Saturday, May 02, 2009

It has been a wonderful 2 days. of just slacking and spending quality time.
I became to know alittle more and starting to love a little more... (:
Work has become a chore...

i realised work isn't fun at all. what work can ever be fun to me....
what can i do that i can enjoy. that i feel rewarded... and yet earn abit of money...





i made a promise.... and i will try not to break it....
hmm.


stop playing with people's emotions nathaniel.

Tuesday, April 28, 2009

reflecting ...

Looking back on my past actions.

I realised the harder you try. the more you expect..
like doing a project. imagine working 24/7 for it. but... after that... realised that
it isnt counted into your grades. or maybe you got a C... what will you do?
is the effort enough? or is the end result, the profit better? or is it you just suck at it?
some times... only God see the effort.... not anyone else. sadly, not anyone else...
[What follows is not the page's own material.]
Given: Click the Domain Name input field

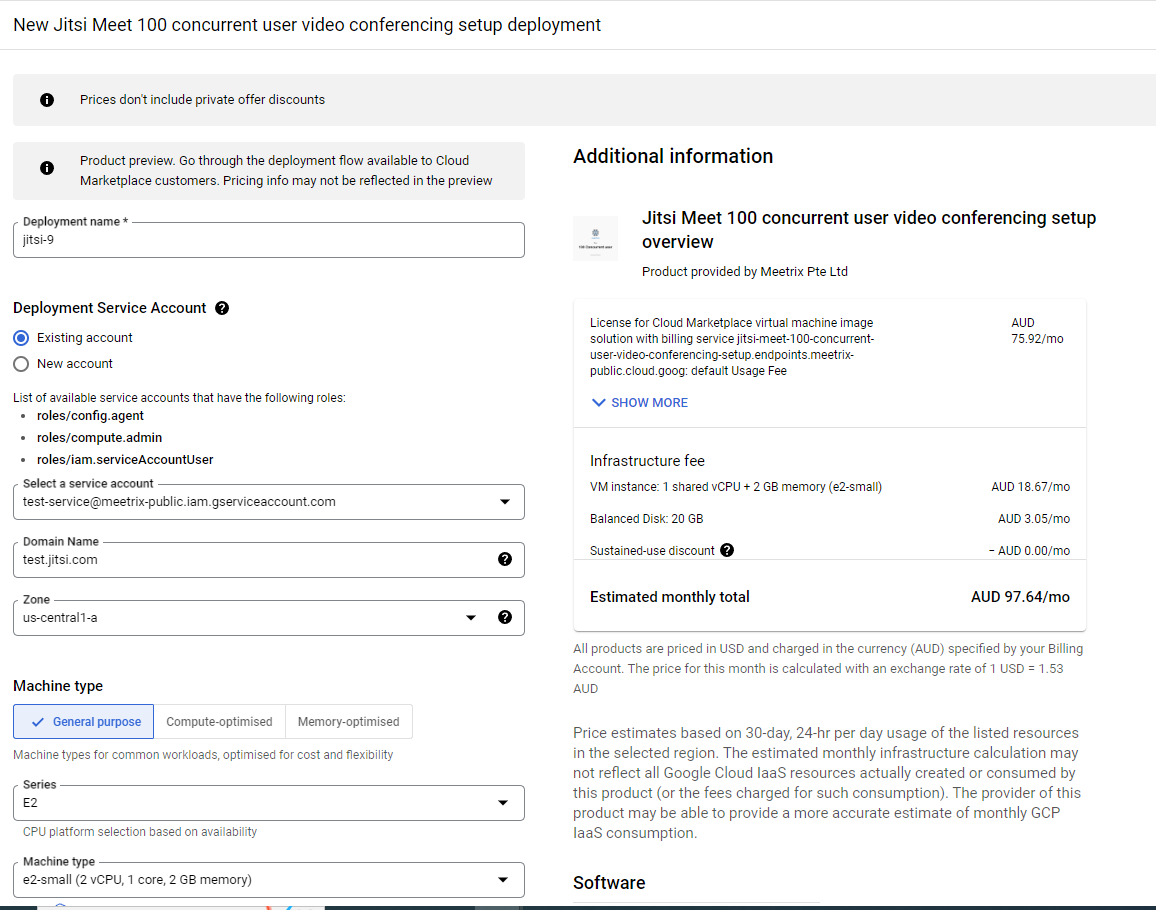Looking at the screenshot, I should pyautogui.click(x=250, y=559).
i want this feeling to never stop!
its nice to feel like you are wanted and needed....

i ...really hope you like what i planned for you! (:

Sunday, April 26, 2009

i thought through on what i heard and communicated. i guess.. its a learning process. To me.. i knew why i got in it so fast already. because.... there is always so much to learn so much to understand. You can never truely know a person.... so i guess... just place my trust in you and learn along the way. It is really faster this way (: haha.

Slowly but surely my feelings develop.... slowly but surely... i know that there is only 1 thing on my mind..... and that is.... yeah... making sure that you are happy. putting a smile on your face.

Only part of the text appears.